Reproduce the entries below word for word, starting at the line that contains "167) in the screenshot?" and ending at the line that contains "Symbol is located at coordinates (241, 451).", with both of those lines included.

**** Data supplied ****

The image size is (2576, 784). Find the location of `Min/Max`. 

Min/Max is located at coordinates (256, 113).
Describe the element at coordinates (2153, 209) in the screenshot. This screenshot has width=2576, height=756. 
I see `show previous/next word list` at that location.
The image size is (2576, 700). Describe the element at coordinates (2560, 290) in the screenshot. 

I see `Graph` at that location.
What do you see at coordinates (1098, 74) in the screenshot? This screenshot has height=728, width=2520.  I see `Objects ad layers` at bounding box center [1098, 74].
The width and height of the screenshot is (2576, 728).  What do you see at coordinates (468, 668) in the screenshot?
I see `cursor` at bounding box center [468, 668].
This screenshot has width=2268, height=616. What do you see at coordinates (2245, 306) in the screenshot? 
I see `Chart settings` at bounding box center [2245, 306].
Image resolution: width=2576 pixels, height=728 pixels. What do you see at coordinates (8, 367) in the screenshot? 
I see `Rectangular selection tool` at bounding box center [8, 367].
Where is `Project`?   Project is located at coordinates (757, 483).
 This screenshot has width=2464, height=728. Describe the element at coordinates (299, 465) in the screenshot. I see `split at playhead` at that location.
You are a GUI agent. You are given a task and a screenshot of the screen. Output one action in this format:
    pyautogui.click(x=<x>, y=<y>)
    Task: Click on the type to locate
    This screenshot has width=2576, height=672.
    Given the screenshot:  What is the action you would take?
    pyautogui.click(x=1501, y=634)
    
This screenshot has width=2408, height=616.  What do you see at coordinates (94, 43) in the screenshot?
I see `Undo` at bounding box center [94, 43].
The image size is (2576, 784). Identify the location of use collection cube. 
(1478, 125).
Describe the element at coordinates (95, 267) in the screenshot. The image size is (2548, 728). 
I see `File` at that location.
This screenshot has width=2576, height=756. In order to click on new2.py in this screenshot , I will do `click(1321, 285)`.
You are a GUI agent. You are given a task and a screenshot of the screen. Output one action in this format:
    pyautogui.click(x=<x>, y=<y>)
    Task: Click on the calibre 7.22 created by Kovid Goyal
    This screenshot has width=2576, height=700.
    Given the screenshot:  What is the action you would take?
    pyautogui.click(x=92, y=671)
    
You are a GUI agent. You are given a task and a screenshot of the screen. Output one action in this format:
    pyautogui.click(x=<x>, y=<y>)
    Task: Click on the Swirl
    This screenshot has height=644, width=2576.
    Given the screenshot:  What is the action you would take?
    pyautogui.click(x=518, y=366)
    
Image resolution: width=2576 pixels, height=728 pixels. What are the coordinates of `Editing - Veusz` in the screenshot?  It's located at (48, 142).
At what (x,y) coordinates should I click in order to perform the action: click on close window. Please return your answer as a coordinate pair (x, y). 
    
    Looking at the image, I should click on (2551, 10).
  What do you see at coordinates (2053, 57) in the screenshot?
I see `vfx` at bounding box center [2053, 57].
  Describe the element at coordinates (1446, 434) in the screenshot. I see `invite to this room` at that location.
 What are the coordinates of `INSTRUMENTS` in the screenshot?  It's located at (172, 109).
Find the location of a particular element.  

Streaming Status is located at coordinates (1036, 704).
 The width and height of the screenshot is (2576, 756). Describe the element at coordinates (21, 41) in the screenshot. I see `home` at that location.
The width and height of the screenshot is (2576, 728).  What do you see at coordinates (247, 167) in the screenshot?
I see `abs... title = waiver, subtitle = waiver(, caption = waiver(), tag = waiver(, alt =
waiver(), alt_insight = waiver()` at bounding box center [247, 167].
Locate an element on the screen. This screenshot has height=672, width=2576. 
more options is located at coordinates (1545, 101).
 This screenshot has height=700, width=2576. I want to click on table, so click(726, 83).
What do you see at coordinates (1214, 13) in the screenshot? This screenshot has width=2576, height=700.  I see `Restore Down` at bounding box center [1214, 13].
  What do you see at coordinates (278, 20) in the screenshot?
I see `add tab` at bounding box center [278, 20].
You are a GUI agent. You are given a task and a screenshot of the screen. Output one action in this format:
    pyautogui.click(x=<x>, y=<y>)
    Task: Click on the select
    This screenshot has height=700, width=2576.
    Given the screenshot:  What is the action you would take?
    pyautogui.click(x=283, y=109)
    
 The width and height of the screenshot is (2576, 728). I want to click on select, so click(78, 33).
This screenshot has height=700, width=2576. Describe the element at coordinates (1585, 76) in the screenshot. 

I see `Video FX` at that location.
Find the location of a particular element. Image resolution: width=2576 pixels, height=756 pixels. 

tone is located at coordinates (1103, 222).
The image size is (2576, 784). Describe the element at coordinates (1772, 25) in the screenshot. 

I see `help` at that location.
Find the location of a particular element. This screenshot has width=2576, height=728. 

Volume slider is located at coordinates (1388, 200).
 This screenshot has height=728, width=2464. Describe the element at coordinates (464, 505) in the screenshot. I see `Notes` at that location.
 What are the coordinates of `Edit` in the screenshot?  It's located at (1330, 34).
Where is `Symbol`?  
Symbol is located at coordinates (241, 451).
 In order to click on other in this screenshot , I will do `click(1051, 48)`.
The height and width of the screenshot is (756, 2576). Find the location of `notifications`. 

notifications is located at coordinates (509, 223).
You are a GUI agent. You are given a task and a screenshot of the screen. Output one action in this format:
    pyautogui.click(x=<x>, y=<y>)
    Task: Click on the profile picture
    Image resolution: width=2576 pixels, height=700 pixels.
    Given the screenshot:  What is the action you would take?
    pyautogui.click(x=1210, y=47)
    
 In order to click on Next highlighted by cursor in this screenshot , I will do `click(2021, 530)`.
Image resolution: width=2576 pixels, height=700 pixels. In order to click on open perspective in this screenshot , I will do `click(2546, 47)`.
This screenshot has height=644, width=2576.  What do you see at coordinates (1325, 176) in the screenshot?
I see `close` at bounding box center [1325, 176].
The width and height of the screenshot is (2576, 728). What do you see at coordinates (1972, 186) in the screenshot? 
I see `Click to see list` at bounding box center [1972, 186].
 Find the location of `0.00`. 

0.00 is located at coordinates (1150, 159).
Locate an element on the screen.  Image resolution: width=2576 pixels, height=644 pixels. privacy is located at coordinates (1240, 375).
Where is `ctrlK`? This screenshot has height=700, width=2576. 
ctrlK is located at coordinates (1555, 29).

****

## Written solution:
The width and height of the screenshot is (2576, 728).  What do you see at coordinates (247, 167) in the screenshot?
I see `abs... title = waiver, subtitle = waiver(, caption = waiver(), tag = waiver(, alt =
waiver(), alt_insight = waiver()` at bounding box center [247, 167].
Locate an element on the screen. This screenshot has height=672, width=2576. 
more options is located at coordinates (1545, 101).
 This screenshot has height=700, width=2576. I want to click on table, so click(726, 83).
What do you see at coordinates (1214, 13) in the screenshot? This screenshot has width=2576, height=700.  I see `Restore Down` at bounding box center [1214, 13].
  What do you see at coordinates (278, 20) in the screenshot?
I see `add tab` at bounding box center [278, 20].
You are a GUI agent. You are given a task and a screenshot of the screen. Output one action in this format:
    pyautogui.click(x=<x>, y=<y>)
    Task: Click on the select
    This screenshot has height=700, width=2576.
    Given the screenshot:  What is the action you would take?
    pyautogui.click(x=283, y=109)
    
 The width and height of the screenshot is (2576, 728). I want to click on select, so click(78, 33).
This screenshot has height=700, width=2576. Describe the element at coordinates (1585, 76) in the screenshot. 

I see `Video FX` at that location.
Find the location of a particular element. Image resolution: width=2576 pixels, height=756 pixels. 

tone is located at coordinates (1103, 222).
The image size is (2576, 784). Describe the element at coordinates (1772, 25) in the screenshot. 

I see `help` at that location.
Find the location of a particular element. This screenshot has width=2576, height=728. 

Volume slider is located at coordinates (1388, 200).
 This screenshot has height=728, width=2464. Describe the element at coordinates (464, 505) in the screenshot. I see `Notes` at that location.
 What are the coordinates of `Edit` in the screenshot?  It's located at (1330, 34).
Where is `Symbol`?  
Symbol is located at coordinates (241, 451).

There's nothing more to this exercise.